Gegenwartssprache und Redewendungen: In der deutschen Gegenwartssprache tritt die Zwölf in folgenden Redewendungen auf: Es ist fünf vor zwölf (also fast schon zu spät); wenn ..., dann hat es zwölf geschlagen (dann ist es zu spät); Schostakowitsch's Zwölfte exekutieren (also Schostakowitsch's 12. Sinfonie inadäquat aufführen oder interpretieren). Auch erscheint die Zwölf in den Wortfügungen Zwölf Artikel (bedeutendstes politisch-soziales Programm der aufständischen Bauern im Bauernkrieg von 1524 bis 1526), Zwölfender (aus der Jägersprache entlehnte Bezeichnung für einen Soldaten mit einer Dienstzeit von zwölf Jahren), Zwölfkampf (Mehrkampf der Turner, bei dem an sechs verschiedenen Geräten je eine Pflicht- und eine Kürübung ausgeführt werden), Zwölfmeilenzone (entlang der Küste verlaufender, zwölf Seemeilen breiter Meeresstreifen, dessen äußerer Rand das Hoheitsgebiet vieler Küstenstaaten begrenzt), Zwölften (die Zwölf Nächte zwischen Weihnachten und Dreikönigstag, die im deutschen Volksglauben bedeutsam waren) sowie in der thematisch zusammengehörigen Gruppe Zwölftöner (abschätzige Bezeichnung für einen Komponisten, der die Zwölftontechnik anwendet, Zwölftonmusik, Zwölftonreihe und Zwölftontechnik (s. oben).

Tiefenpsychologie: C. G. Jung deutete die arithmetische Tatsache 3∙4 = 12 mit seinen zahlensymbolischen Auffassungen. Danach verweise die Zwölf auf eine Verbindung von Trinität und Quaternität und zeige somit Vollständigkeit und Geschlossenheit an. - Wenn die Zwölf im Träumen direkt oder indirekt als Stundenzahl erscheint, dann hat sie in der Regel die Bedeutung, dass es höchste Zeit ist.
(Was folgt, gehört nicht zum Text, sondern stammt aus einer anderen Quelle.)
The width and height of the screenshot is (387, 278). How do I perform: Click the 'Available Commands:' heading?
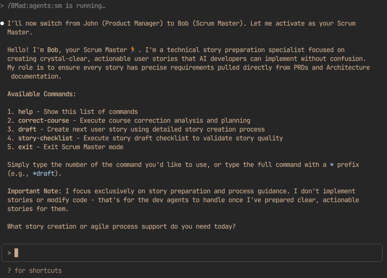pos(42,94)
Beispiel: Ein Träumer sah vor sich einen regellos mit Papier bedeckten Tisch. Durch das zum Garten geöffnete Fenster hörte er gleichzeitig das Mittagsläuten zweier Kirchen. Dieser Traum verwies ihn auf seine lustlos vor sich hergeschobene akademische Abschlussarbeit, deren gefährdete termingerechte Fertigstellung und die sich daraus ergebenden Konsequenzen.